Геральт вздохнул. Его интересовало, пришли ли оба его сотоварища по камере в себя и извлекли ли из произошедшего хоть какие-то уроки. Или же придется их бить и пинать сызнова.

А что такое город? Наш народ.

    У. Шекспир
    Кориолан[11 - Пер. Ю. Корнеева.]

Глава четвертая

На самом краю людного торжища стоял небрежно сколоченный из досок прилавок, обслуживаемый старушкой в соломенной шляпке – божьим одуванчиком, округлой и румяной, словно добрая фея из сказки. Над старушкой виднелась надпись: «Счастье и радость – только у меня. Огурец бесплатно». Геральт задержался, выудил из кармана медяки.

– Нацеди, бабка, полкварты счастья, – потребовал хмуро.

Вдохнул поглубже, выпил махом, выдохнул. Вытер слезы, которые сивуха выжала у него из глаз.

Был он свободен. И зол.

О том, что свободен, как ни забавно, узнал он от персоны, ему известной. Внешне. Был это тот самый преждевременно облысевший юнец, которого на его глазах спустили со ступеней австерии «Natura Rerum». И который, как оказалось, служил трибунальским щелкопером.

– Ты свободен, – объявил ему лысеющий юнец, сплетая и расплетая худые, испятнанные чернилами пальцы. – Залог выплатили.

– Кто выплатил?

Информация оказалась конфиденциальной, лысеющий щелкопер отказался ее предоставить. Отказался также – и тоже наотрез – вернуть реквизированную сумку Геральта. Где содержались, кроме прочего, наличность и банковские чеки. Движимое имущество ведьмака, разъяснил он со злой ухмылочкой, было воспринято властью cautio pro expensis[12 - Во обеспечение расходов (лат.).], в качестве взноса в счет судебных издержек и будущего наказания.

Ругаться было бесцельно и бессмысленно. Геральту следовало радоваться, что на выходе ему отдали хотя бы те вещи, которые при задержании находились у него в карманах. Личные безделушки и мелкие деньги. Настолько мелкие, что никому не захотелось их красть.

Он пересчитал оставшиеся медяки. И улыбнулся старушенции.

– И еще полкварты счастья, пожалуйста. За огурчик спасибо.

После бабкиной сивухи мир заметно похорошел. Геральт знал, что это ненадолго, а потому ускорил шаг. Оставалось уладить еще кое-что.

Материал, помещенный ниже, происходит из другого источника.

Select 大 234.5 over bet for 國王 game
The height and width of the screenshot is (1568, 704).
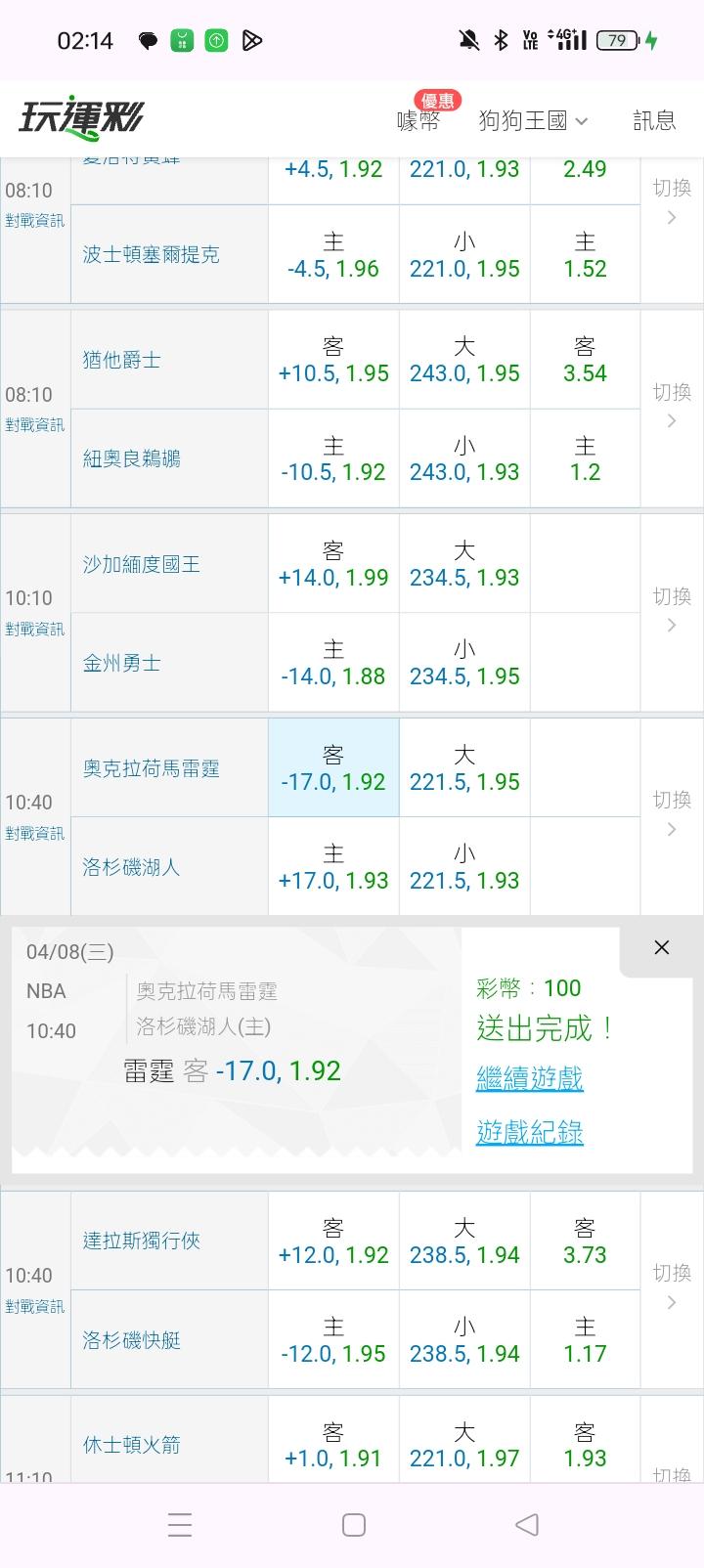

Плотва, его кобылка, счастливо избежала внимания суда и не вошла в список cautio pro expensis. Пребывала там, где он ее оставил, в конюшне, обихоженная и накормленная. Подобное ведьмак не мог оставить без награды, независимо от состояния собственного кармана. Из горсти серебряных монет, что уцелели во вшитом в седло тайничке, несколько сразу досталось конюху. У сердяги от оной щедрости аж дыханье сперло.

Горизонт над морем темнел. Геральту казалось, что он примечает там искорки молний.

Перед входом в кордегардию он предусмотрительно набрал в грудь свежего воздуха. Не помогло. Госпожи стражницы, видно, употребили сегодня больше фасоли, чем обычно. Значительно, значительно больше. Как знать, может, нынче было воскресенье.

Одни – как обычно – ели. Другие играли в кости. Увидав его, поднялись из-за стола. И окружили Геральта.

– Гляньте-ка, ведьмак, – сказала комендант, стоя почти вплотную. – Взял и прилез.

– Я покидаю город. Пришел забрать свое имущество.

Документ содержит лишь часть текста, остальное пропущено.